**** Data extracts

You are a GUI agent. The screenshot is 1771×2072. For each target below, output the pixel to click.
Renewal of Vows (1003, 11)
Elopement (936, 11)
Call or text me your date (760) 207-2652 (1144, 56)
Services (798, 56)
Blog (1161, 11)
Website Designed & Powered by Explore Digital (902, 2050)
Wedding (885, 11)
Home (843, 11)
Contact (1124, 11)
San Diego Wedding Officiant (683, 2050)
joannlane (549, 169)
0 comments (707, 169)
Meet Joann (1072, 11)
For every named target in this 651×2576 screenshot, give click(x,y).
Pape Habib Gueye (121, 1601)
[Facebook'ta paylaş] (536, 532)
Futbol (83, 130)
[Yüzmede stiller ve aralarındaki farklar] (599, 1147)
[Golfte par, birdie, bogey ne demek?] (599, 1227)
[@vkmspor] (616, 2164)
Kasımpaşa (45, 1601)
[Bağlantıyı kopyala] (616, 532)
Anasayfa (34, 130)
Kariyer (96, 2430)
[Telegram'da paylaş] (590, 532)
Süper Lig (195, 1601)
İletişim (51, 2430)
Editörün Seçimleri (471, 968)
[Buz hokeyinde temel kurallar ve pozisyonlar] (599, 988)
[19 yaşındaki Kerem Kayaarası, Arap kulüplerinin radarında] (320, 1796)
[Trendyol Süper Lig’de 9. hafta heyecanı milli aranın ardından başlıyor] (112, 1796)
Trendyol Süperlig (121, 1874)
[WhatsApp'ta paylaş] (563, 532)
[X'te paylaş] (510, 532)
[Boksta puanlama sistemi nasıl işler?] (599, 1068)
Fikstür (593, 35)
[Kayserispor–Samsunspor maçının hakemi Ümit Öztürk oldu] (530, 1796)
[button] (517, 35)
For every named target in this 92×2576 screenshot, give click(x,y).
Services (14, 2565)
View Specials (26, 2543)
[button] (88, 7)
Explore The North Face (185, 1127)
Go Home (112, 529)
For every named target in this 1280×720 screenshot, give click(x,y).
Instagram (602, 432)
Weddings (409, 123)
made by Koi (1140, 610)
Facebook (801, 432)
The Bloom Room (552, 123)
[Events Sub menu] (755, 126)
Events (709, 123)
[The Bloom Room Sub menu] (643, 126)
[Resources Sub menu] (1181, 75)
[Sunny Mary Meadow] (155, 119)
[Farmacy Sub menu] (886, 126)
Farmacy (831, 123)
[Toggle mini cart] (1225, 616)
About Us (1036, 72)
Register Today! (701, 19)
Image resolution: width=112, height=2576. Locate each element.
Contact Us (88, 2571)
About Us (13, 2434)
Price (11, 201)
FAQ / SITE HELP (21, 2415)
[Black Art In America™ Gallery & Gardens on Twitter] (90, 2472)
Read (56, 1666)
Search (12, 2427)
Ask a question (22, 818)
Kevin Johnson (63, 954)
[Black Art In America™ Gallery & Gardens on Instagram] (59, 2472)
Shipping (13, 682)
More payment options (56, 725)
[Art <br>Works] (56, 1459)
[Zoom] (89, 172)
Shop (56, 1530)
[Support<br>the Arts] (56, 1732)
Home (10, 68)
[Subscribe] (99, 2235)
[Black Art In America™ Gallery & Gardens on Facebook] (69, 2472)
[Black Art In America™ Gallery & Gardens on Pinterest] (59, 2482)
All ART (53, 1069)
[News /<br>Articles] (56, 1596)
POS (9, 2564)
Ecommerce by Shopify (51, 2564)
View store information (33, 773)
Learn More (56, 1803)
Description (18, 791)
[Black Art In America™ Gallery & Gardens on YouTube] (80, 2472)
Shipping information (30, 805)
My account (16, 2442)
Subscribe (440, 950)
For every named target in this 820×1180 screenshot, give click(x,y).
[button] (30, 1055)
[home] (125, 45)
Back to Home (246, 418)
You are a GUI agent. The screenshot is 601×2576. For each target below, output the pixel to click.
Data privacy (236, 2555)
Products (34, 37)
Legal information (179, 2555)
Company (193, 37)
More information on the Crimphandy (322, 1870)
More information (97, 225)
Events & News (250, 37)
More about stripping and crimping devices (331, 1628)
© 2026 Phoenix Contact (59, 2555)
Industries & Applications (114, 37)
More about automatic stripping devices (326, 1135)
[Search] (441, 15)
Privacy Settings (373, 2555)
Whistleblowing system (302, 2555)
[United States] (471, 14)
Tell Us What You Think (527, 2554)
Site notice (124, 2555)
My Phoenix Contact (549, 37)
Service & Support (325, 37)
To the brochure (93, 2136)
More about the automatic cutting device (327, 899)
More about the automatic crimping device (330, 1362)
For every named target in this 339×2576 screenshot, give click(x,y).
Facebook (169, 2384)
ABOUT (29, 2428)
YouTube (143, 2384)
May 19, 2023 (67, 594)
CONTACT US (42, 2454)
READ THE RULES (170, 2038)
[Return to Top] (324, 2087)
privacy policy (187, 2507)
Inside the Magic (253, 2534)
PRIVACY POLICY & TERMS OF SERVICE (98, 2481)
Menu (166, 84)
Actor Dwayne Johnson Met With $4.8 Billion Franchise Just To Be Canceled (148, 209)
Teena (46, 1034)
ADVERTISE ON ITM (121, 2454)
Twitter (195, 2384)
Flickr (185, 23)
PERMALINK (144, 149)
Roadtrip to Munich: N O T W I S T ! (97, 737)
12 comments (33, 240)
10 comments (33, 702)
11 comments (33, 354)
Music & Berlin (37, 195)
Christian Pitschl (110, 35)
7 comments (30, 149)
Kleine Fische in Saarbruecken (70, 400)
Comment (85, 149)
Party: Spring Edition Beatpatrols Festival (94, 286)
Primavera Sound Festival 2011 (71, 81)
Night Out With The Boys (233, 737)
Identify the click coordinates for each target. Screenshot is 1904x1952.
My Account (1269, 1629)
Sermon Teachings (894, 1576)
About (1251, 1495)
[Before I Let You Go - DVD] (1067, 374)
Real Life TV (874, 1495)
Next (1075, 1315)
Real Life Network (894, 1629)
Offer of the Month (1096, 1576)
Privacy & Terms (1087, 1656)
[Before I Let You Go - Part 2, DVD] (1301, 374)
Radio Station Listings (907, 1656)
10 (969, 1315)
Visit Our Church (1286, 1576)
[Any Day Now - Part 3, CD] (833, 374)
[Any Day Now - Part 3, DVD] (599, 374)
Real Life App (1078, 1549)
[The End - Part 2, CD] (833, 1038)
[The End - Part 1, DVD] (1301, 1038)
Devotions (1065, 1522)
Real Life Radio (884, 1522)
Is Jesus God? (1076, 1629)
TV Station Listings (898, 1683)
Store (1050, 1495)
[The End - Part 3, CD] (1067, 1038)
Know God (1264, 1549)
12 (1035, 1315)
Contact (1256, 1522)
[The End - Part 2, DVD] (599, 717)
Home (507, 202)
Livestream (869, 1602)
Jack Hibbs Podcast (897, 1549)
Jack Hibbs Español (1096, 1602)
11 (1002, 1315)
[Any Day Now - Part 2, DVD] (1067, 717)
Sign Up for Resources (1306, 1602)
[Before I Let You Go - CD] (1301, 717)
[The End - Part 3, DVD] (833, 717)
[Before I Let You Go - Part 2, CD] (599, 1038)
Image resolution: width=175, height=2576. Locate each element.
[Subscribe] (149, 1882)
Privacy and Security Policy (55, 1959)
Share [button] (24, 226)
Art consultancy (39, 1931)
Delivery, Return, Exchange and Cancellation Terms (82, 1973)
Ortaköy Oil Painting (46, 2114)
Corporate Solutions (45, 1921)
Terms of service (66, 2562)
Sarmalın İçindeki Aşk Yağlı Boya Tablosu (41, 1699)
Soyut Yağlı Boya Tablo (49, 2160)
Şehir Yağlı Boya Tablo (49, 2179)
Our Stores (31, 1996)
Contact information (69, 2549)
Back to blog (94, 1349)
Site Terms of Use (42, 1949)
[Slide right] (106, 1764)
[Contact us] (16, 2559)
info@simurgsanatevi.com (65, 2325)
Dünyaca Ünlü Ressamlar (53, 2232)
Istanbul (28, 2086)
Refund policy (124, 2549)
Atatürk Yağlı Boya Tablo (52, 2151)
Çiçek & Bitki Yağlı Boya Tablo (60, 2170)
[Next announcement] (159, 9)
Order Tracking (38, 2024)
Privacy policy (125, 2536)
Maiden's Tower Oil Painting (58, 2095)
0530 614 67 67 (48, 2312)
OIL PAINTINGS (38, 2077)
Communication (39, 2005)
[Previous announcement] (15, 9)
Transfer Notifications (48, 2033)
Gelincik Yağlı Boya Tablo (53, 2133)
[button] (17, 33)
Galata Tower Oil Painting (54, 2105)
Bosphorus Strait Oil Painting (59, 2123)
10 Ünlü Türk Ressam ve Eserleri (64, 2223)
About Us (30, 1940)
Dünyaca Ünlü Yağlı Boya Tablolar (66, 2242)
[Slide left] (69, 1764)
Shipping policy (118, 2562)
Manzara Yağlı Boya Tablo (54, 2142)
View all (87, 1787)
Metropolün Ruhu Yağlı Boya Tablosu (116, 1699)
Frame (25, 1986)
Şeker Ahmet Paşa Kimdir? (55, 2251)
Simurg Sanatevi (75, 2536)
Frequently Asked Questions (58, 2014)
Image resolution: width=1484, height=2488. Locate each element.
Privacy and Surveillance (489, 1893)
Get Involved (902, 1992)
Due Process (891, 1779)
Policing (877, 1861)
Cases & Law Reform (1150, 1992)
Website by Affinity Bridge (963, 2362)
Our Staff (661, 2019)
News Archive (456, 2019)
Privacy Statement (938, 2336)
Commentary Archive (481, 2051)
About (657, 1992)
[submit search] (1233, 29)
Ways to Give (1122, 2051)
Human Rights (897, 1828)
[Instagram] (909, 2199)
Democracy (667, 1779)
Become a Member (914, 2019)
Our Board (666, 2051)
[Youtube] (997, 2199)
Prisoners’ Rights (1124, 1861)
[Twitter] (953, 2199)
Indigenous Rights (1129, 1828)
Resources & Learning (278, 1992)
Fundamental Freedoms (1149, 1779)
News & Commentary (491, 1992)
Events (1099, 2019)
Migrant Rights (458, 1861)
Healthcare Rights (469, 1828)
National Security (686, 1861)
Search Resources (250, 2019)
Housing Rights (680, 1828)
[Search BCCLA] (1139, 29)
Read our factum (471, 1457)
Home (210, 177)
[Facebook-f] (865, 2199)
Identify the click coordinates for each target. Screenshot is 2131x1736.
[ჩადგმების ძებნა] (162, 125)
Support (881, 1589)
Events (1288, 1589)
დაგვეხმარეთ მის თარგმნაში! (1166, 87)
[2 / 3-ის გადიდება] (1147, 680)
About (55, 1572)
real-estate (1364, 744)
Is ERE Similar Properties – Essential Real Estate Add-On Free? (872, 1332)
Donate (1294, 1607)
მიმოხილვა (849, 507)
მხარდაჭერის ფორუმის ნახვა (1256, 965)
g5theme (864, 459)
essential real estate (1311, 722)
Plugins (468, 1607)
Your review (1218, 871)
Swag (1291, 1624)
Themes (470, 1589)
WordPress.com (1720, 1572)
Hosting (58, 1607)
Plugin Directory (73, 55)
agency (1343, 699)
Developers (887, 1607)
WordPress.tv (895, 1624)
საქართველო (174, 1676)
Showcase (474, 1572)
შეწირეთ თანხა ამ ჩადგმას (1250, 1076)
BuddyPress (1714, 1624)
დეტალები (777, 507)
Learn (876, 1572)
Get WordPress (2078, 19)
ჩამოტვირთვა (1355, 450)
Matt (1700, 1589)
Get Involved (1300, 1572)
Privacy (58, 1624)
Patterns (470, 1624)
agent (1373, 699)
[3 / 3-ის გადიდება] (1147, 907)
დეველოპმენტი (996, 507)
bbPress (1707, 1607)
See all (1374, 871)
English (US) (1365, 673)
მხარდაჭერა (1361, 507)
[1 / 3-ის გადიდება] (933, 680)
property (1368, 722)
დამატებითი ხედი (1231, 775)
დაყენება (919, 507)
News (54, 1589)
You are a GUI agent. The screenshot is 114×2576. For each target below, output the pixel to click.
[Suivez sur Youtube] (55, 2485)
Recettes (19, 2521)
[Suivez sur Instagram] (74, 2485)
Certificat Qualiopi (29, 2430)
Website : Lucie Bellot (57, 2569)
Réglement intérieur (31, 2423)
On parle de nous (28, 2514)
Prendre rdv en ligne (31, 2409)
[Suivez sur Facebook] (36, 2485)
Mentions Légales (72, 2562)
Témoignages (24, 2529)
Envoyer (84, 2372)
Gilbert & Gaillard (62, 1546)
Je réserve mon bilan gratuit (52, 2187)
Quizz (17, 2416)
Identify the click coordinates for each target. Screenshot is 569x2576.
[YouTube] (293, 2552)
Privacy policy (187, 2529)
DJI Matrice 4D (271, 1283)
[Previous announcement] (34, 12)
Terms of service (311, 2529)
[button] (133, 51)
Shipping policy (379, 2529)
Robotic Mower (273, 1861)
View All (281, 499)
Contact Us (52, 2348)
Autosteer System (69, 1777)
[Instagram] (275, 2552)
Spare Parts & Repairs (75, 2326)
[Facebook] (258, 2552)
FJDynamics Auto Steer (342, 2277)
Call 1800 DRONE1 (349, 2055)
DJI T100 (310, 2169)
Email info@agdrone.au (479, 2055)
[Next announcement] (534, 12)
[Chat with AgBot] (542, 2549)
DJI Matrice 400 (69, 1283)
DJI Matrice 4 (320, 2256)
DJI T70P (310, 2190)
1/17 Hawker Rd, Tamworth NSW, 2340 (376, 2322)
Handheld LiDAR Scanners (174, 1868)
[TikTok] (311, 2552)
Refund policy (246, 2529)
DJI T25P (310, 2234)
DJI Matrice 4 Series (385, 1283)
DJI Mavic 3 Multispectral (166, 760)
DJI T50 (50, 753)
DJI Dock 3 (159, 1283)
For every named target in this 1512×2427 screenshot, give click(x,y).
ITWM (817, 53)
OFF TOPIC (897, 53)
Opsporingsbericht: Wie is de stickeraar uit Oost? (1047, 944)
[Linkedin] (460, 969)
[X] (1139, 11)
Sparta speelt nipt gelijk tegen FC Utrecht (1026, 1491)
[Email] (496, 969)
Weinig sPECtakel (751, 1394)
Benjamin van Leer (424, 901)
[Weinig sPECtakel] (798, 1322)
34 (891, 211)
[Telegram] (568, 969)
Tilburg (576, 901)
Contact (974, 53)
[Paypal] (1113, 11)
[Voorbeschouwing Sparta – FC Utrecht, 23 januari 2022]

********

Gather from the data above every line with the string "Explore".

Website Designed & Powered by Explore Digital (902, 2050)
Explore The North Face (185, 1127)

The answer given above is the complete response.